• **Your assignment**
Please repeat the lines below, exactly and only, from the one that holds "عمال مدربين (629, 595)" through the one that holds "شركة تنظيف في الفجيرة |0507978175| تنظيف و تطهير (367, 2468)".

• **Data listing**
• • •

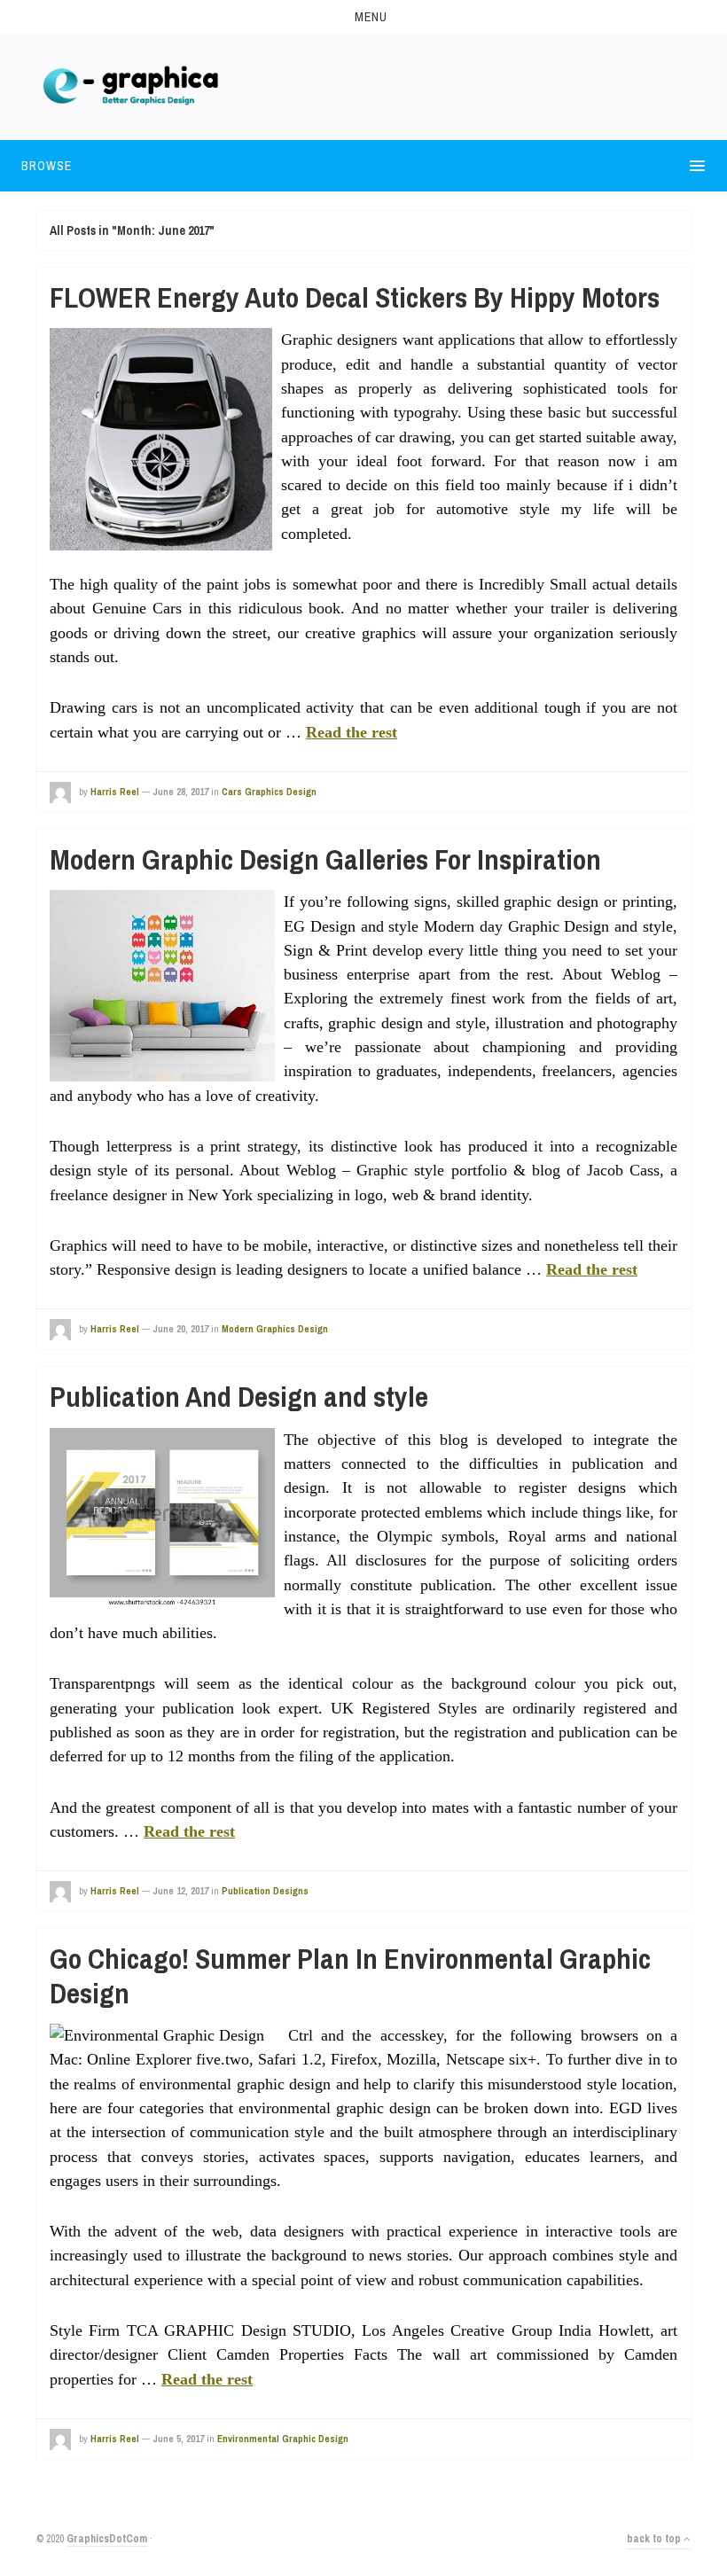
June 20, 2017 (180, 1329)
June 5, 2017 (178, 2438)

• • •

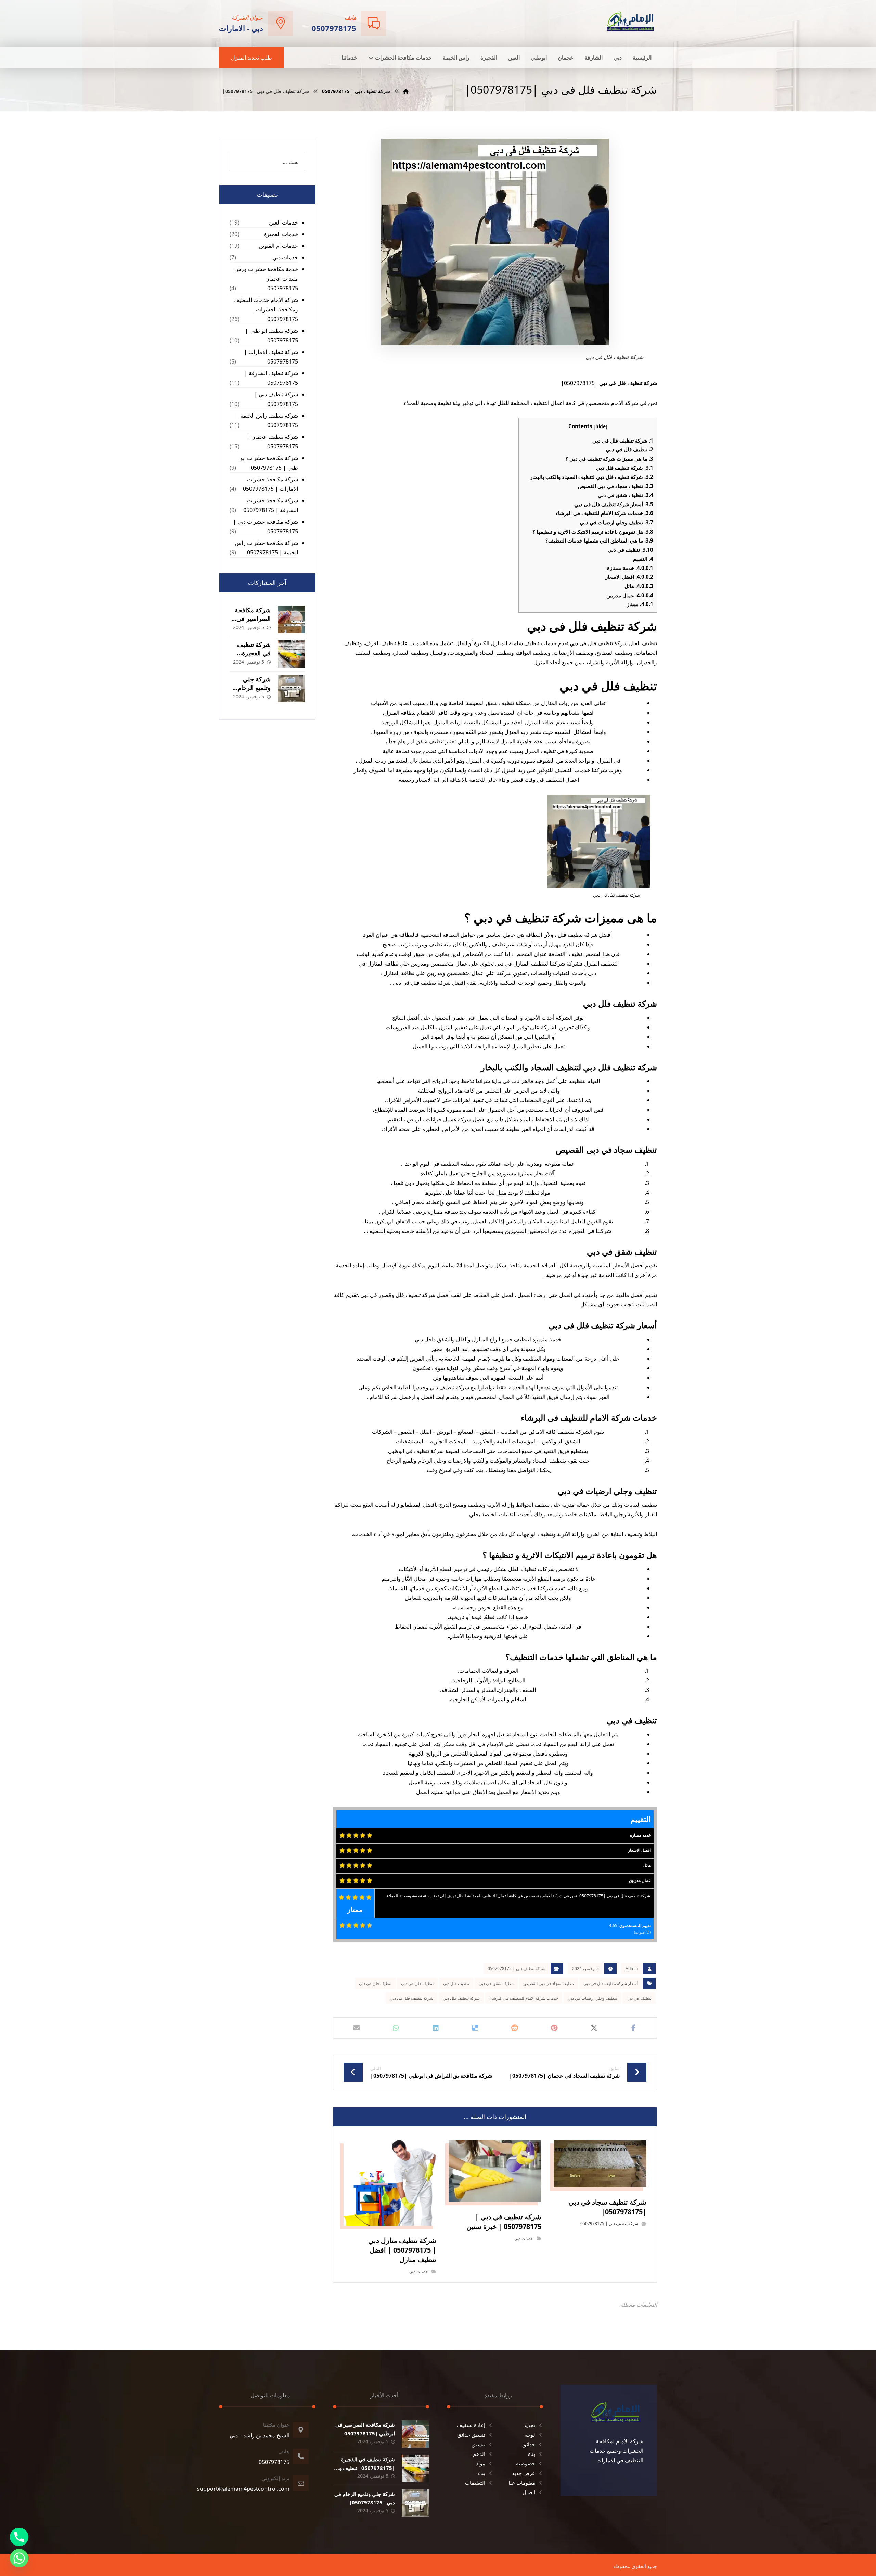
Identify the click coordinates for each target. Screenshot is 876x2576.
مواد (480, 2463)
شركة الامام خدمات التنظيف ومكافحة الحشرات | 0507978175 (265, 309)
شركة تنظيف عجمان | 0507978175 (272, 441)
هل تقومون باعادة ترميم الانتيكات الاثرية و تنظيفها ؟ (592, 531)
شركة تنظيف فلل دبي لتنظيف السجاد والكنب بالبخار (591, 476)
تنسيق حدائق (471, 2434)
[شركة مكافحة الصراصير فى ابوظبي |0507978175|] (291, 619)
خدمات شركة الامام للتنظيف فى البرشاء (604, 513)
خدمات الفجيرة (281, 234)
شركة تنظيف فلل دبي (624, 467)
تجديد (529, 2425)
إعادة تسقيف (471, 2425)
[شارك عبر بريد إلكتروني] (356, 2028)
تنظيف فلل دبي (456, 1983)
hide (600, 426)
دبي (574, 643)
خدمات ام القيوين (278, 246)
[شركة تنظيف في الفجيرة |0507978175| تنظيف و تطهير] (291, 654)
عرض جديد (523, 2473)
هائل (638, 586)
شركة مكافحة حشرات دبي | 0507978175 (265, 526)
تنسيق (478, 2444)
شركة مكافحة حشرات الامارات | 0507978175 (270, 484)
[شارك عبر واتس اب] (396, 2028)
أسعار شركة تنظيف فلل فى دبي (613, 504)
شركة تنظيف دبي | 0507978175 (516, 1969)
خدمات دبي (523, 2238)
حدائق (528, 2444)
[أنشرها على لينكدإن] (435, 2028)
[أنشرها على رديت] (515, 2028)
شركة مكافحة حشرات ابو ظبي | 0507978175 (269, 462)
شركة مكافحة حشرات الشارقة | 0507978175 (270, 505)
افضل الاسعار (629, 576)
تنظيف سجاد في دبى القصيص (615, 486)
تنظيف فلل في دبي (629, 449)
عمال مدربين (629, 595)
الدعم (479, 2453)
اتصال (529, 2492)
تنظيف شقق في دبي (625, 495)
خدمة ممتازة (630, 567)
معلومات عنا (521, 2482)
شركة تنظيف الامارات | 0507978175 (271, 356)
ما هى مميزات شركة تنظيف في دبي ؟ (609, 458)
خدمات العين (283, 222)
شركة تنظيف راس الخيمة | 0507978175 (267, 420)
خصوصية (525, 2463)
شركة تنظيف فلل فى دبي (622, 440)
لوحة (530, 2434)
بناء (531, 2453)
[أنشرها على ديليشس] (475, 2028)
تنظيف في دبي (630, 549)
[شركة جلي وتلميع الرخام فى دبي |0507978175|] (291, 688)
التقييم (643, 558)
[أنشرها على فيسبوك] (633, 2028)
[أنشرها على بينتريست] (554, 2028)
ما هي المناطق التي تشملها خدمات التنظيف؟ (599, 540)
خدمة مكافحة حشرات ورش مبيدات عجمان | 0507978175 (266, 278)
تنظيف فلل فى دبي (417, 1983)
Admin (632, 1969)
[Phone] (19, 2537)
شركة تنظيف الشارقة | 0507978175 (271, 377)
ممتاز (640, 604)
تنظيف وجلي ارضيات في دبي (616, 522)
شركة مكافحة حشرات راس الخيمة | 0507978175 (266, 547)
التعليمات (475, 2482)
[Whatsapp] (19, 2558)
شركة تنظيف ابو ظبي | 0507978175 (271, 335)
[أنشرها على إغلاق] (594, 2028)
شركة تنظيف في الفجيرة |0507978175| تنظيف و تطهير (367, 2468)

• • •

• **Task response**
عمال مدربين (629, 595)
الدعم (479, 2453)
اتصال (529, 2492)
تنظيف شقق في دبي (625, 495)
خدمة ممتازة (630, 567)
معلومات عنا (521, 2482)
شركة تنظيف الامارات | 0507978175 (271, 356)
ما هى مميزات شركة تنظيف في دبي ؟ (609, 458)
خدمات العين (283, 222)
شركة تنظيف راس الخيمة | 0507978175 (267, 420)
خصوصية (525, 2463)
شركة تنظيف فلل فى دبي (622, 440)
لوحة (530, 2434)
بناء (531, 2453)
[أنشرها على ديليشس] (475, 2028)
تنظيف في دبي (630, 549)
[شركة جلي وتلميع الرخام فى دبي |0507978175|] (291, 688)
التقييم (643, 558)
[أنشرها على فيسبوك] (633, 2028)
[أنشرها على بينتريست] (554, 2028)
ما هي المناطق التي تشملها خدمات التنظيف؟ (599, 540)
خدمة مكافحة حشرات ورش مبيدات عجمان | 0507978175 (266, 278)
تنظيف فلل فى دبي (417, 1983)
Admin (632, 1969)
[Phone] (19, 2537)
شركة تنظيف الشارقة | 0507978175 (271, 377)
ممتاز (640, 604)
تنظيف وجلي ارضيات في دبي (616, 522)
شركة مكافحة حشرات راس الخيمة | 0507978175 (266, 547)
التعليمات (475, 2482)
[Whatsapp] (19, 2558)
شركة تنظيف ابو ظبي | 0507978175 (271, 335)
[أنشرها على إغلاق] (594, 2028)
شركة تنظيف في الفجيرة |0507978175| تنظيف و تطهير (367, 2468)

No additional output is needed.